:: Passage ::

Answer: WE have done as requested. Thank you.
Comment: Once the (expanded) term Tridacna crocea is mentioned, use its abbreviated form i.e. T. crocea. Answer: Done, as requested by the referee. However, notice that when the species is starting a sentence, needs to be fully spelled to follow zoological rules. The name also needs to be complete in figure captions, table titles, and subtitles in the main text of the manuscript, in line with rules.
Comment: Line 75-76, Change it into- This study forms part of a broad effort aimed at developing genomic resources of T. crocea and other giant clams. Answer: We respectfully disagree with the referee, the use of ‘of’ in the sentence proposed is not grammatically correct.
Comment: Line 78-79, Point no. (iii) is missing, correct it. Answer: Corrected. Thank you.
Comment: Reference to the Galaxy platform is missing. Answer: Cited, as requested by the referee. Thank you.
Reviewer 2 Report
This manuscript provides valuable information regarding genomic survey and resources for the boring giant clam Tridacna crocea, particularly as it s an evolutionary, ecologically, economically, and culturally important reef-dwelling bivalve targeted by a profitable ornamental fishery in the Indo- Pacific Ocean. This information is essential to guide a chromosome-level assembly of the nuclear genome of T. crocea, and will be useful for future conservation or fishery management in this area. The MS has interesting topic and is nicely written. The results are clear. I have only few questions to the authors.
(1) Provide more details about the specimen sampled (e.g. length, weight).
(2) I recommend upload mitochondrial sequences assembled from RNAseq to NCBI Genbank.
Author Response
Thank you for the positive view. We have uploaded the sequence to genbank and we are waiting for a genbank number. We will make sure to have it in time in the case the paper is accepted.
Round 2
Reviewer 1 Report
The authors have attempted to answer all the queries raised by me.
I still suggest authors add a methodology workflow chart as supplementary material for the brief report. It will be better for readers to get a clear-cut view of the methodology.
Besides, authors must adhere to the reference formatting of the journal.

:::

#### [Tasks and exercises]
[a] Answer these questions from the passage, one per line: (i) What did Reviewer 2 recommend uploading to NCBI Genbank? (ii) Which reference did one comment say was missing? (iii) In Round 2, what did Reviewer 1 suggest adding as supplementary material?
[b] Repeat the part of the passage that begins at the words "Comment: Once the" and stops after the words "line with rules.".

:: Record excerpts ::

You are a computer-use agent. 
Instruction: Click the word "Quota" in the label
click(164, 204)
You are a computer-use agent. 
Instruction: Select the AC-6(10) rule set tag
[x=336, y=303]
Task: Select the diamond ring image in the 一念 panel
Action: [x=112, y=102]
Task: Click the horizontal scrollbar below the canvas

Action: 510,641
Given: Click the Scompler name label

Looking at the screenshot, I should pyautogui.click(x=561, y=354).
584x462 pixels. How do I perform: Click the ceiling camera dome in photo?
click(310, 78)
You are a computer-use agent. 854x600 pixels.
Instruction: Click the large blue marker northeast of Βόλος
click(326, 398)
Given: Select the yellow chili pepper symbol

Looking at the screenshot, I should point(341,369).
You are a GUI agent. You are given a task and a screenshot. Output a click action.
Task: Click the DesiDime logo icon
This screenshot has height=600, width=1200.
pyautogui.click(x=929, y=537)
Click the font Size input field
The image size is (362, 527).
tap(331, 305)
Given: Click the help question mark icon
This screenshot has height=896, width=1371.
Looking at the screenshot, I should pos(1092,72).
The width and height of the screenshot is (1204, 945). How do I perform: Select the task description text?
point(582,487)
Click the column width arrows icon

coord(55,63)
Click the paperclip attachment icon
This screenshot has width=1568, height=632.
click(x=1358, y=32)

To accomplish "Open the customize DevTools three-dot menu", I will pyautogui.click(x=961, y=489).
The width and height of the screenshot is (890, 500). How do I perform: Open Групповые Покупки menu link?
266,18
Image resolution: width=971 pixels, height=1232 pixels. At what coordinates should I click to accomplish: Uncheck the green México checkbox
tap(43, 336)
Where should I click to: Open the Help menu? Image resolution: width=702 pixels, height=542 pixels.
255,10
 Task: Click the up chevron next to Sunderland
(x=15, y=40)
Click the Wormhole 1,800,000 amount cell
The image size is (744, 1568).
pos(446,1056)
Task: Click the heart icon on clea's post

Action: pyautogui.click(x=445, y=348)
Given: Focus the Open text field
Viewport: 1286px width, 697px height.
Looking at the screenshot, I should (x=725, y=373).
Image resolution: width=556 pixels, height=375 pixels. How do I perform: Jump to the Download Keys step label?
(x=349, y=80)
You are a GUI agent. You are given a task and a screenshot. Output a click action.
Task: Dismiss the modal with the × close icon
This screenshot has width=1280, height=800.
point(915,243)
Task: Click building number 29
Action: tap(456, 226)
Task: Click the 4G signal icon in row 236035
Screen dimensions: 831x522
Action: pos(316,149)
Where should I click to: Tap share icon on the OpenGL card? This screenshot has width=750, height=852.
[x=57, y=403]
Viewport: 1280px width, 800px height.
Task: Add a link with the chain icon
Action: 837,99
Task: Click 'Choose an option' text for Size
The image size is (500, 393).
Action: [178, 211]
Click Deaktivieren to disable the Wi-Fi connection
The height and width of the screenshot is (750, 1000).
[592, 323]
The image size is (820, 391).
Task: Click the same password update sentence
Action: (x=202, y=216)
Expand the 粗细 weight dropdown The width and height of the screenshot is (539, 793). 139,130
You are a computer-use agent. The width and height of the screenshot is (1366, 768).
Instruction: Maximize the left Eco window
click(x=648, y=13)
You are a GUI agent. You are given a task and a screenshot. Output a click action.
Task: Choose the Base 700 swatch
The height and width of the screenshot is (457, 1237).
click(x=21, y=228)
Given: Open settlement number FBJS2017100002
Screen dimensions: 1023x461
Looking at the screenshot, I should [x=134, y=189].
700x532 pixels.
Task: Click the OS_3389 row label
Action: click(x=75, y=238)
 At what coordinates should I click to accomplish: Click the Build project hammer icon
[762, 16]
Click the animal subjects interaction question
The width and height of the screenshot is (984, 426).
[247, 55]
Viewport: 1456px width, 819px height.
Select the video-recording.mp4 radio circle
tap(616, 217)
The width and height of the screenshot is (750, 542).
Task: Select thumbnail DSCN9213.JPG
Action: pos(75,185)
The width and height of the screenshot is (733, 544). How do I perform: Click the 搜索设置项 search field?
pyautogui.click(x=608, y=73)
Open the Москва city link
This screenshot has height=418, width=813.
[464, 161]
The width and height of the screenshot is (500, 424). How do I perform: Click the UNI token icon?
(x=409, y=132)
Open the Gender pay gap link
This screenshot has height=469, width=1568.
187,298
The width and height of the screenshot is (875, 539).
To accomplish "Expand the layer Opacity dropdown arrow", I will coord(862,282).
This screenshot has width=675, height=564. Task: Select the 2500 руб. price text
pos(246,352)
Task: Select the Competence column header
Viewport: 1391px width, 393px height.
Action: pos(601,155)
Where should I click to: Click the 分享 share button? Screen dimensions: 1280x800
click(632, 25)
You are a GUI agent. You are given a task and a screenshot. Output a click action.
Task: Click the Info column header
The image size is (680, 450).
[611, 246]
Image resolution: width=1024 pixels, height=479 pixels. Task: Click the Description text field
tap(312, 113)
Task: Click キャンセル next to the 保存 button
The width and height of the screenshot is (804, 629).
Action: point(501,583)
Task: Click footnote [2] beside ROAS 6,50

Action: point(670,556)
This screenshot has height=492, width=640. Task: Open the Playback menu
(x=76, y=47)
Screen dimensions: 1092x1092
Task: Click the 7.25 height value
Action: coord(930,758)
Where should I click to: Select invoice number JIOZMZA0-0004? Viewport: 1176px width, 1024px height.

:::

#### [Answers by task]
[a]
(i) Mitochondrial sequences assembled from RNAseq
(ii) The reference to the Galaxy platform
(iii) A methodology workflow chart

[b]
Comment: Once the (expanded) term Tridacna crocea is mentioned, use its abbreviated form i.e. T. crocea. Answer: Done, as requested by the referee. However, notice that when the species is starting a sentence, needs to be fully spelled to follow zoological rules. The name also needs to be complete in figure captions, table titles, and subtitles in the main text of the manuscript, in line with rules.